Where Nick Carraway Meets Apu

Rushdie’s layered peek into a New York crime family includes half a universe—from Bombay to Brecht, from Kangana to Borges and from jazz to Aadhaar

Where Nick Carraway Meets Apu
Photograph by Getty Images
Where Nick Carraway Meets Apu
outlookindia.com
2017-09-30T12:49:50+05:30

From dangerously veering towa­rds being anointed The Shah of Blah by his fans in his last few outings, Salman Rushdie is back as the master of Ocean of Notion with The Golden House. The wit is wry (“the emigre billionaire with a big stake in Silicon Valley and a wife with a big stake in silicon as well”), the word-play savage (“That’s what, Z-Comp­any?’ ‘It’s the mafia,’ said D’), the names of characters cratylic (the secretaries Ms Fuss and Ms Blather, the gallerist is Frankie Sottovoce, the furniture seller, William Sloane Coffin), the canvas vast, the plotting taut, and the realism, well, almost magical. The story of the imp­robably named protagonist Nero Jul­ius Golden is in thriller mode, almost unputdownable, complete with underworld family intrigue, femmes fatale, prodigal sons, double-crossing associates, abductions, shootouts, arson, poisoning, illegitimate children and a Shakespeare-grade denouement. At the end of it, though, there is a vague feeling of familiarity—the feeling that you know a terrain well even if you have never been there before.
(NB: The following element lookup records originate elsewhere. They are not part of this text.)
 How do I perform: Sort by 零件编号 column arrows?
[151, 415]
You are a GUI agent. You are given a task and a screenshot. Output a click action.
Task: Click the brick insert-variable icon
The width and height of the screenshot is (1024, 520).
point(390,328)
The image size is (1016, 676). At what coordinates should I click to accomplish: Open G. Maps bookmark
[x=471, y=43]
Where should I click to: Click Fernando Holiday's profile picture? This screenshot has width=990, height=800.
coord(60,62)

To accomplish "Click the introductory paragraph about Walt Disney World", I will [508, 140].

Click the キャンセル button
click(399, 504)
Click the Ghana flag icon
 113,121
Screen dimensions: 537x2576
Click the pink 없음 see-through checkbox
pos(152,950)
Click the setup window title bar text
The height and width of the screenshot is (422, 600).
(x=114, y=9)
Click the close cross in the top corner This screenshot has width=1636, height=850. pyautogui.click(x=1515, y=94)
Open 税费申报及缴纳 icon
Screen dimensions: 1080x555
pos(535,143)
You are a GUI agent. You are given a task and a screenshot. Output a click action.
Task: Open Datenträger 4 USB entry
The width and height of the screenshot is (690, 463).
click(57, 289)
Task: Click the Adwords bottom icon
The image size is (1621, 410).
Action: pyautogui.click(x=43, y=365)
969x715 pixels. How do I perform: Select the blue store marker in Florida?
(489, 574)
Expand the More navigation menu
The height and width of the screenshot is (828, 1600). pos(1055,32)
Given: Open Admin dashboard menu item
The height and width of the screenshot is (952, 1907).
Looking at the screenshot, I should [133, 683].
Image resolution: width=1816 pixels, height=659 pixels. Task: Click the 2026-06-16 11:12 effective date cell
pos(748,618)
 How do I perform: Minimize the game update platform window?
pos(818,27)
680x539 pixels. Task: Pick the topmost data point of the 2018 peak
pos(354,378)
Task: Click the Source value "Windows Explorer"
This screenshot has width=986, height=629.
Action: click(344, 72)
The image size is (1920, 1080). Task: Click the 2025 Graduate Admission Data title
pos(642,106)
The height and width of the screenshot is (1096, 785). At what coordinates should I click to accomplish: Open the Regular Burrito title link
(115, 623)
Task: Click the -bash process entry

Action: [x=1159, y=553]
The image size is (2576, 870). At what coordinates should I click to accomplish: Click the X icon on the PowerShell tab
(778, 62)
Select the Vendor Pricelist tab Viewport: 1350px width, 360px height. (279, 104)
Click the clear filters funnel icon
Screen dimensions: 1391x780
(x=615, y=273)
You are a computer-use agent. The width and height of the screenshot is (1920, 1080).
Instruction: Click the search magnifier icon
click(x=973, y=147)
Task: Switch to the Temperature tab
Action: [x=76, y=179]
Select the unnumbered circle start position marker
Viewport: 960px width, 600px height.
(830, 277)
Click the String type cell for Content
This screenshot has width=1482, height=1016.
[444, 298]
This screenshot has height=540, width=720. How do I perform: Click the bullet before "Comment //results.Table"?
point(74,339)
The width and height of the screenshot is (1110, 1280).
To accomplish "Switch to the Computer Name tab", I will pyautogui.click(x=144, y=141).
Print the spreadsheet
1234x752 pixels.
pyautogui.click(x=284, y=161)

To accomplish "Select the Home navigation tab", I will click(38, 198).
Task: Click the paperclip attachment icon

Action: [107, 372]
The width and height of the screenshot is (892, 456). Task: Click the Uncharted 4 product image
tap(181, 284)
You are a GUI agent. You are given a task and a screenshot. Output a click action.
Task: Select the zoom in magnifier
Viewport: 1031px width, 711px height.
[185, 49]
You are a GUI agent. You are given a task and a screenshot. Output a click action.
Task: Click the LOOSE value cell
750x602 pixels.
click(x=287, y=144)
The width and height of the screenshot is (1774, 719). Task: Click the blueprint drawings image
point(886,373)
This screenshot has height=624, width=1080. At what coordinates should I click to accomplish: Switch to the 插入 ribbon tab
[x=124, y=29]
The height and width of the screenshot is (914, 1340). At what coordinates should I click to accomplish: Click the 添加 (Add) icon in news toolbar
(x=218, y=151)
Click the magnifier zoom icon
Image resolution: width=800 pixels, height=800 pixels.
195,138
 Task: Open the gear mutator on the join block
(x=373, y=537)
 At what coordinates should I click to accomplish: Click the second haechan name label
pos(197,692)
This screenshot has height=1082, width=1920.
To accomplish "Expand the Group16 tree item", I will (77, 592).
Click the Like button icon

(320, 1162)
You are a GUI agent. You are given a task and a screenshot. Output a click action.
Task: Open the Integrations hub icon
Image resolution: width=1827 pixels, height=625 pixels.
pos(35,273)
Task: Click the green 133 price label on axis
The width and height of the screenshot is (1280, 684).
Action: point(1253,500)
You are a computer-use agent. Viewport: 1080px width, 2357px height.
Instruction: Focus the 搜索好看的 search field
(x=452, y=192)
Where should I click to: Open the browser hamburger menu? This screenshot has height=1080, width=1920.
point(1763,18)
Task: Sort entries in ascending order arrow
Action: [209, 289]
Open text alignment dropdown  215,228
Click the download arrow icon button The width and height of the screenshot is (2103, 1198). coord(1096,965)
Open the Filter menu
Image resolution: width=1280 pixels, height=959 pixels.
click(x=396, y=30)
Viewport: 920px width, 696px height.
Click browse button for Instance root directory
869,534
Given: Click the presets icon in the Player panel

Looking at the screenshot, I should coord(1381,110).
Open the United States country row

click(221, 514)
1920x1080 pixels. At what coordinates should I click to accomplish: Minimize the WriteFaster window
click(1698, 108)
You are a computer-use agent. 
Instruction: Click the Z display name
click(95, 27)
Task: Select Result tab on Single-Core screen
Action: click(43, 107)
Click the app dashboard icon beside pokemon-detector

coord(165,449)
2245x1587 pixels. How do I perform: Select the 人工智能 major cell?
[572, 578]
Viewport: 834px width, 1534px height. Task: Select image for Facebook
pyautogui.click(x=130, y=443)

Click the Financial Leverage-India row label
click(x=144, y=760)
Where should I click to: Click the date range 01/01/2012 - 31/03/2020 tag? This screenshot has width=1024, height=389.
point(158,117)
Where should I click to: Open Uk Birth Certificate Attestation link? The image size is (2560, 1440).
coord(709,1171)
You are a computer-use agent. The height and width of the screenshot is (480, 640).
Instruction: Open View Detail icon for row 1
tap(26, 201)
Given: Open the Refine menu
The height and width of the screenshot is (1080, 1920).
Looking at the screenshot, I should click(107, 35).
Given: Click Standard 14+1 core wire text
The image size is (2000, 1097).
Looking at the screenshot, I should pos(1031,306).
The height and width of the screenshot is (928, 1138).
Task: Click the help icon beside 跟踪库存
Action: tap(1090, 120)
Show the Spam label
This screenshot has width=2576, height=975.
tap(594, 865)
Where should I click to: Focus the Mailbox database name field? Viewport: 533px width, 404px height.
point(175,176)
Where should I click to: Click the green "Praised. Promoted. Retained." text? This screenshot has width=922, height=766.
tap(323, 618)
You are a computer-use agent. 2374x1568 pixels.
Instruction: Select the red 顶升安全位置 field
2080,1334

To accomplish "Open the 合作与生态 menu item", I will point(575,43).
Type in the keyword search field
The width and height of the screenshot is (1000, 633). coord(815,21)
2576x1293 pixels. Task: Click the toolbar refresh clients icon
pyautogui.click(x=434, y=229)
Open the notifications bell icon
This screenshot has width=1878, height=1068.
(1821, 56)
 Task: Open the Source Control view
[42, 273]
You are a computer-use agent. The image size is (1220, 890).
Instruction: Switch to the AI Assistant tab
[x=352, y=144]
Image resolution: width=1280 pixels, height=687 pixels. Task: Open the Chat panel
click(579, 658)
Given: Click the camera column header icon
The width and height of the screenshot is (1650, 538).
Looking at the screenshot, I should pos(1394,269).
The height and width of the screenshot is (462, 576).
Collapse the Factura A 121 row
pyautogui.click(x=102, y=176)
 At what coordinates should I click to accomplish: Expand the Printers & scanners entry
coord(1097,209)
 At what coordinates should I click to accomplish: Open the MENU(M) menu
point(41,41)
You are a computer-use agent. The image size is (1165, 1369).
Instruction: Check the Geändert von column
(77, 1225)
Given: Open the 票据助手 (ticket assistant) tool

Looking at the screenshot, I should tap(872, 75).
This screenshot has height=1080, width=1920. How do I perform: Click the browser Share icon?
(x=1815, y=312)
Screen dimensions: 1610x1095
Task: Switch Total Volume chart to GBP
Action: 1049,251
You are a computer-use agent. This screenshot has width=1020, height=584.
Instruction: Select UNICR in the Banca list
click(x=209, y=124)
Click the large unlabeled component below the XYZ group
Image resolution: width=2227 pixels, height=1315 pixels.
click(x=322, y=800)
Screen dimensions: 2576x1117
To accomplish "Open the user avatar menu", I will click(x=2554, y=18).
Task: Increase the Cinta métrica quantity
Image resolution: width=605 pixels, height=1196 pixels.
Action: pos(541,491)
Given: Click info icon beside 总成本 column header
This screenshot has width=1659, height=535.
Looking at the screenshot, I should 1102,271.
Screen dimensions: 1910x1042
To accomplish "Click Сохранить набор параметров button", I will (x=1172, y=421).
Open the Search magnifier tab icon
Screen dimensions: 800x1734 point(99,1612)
The book begins with the first swearing-in of President Obama, that autumnal day when hope is in the air, when the most cynical of voters have a warm tear in their eyes. In a smart parallel between Wash­ington DC and DC Comics, it ends with Batman villain The Joker marching over America with The Penguin, The Riddler, Double Face and Poison Ivy. Through this arc is the story of the Don Corleonesque Nero and his three sons, who suddenly land up at the ‘Gardens’ in the tony district of New York, flashing their wealth and bad taste. Nobody knows who they are or what they do. Old man Nero, part Jay Gatsby, part King Lear, has fled from his past and come to the land of dreams. His sons have chosen classical Roman names before leaving “the city that could not be named”—the eldest, Petronius or Petya, in his forties, agoraphobic and alc­o­holic, is brilliant and autistic; the second, Lucius Apuleius, or Apu, is fla­­­­m­­­­boyant and grega­rious, and an artist. The last, the much younger Dionysus or D, is not a blood bro­­t­­her, and he is struggling with his sexuality.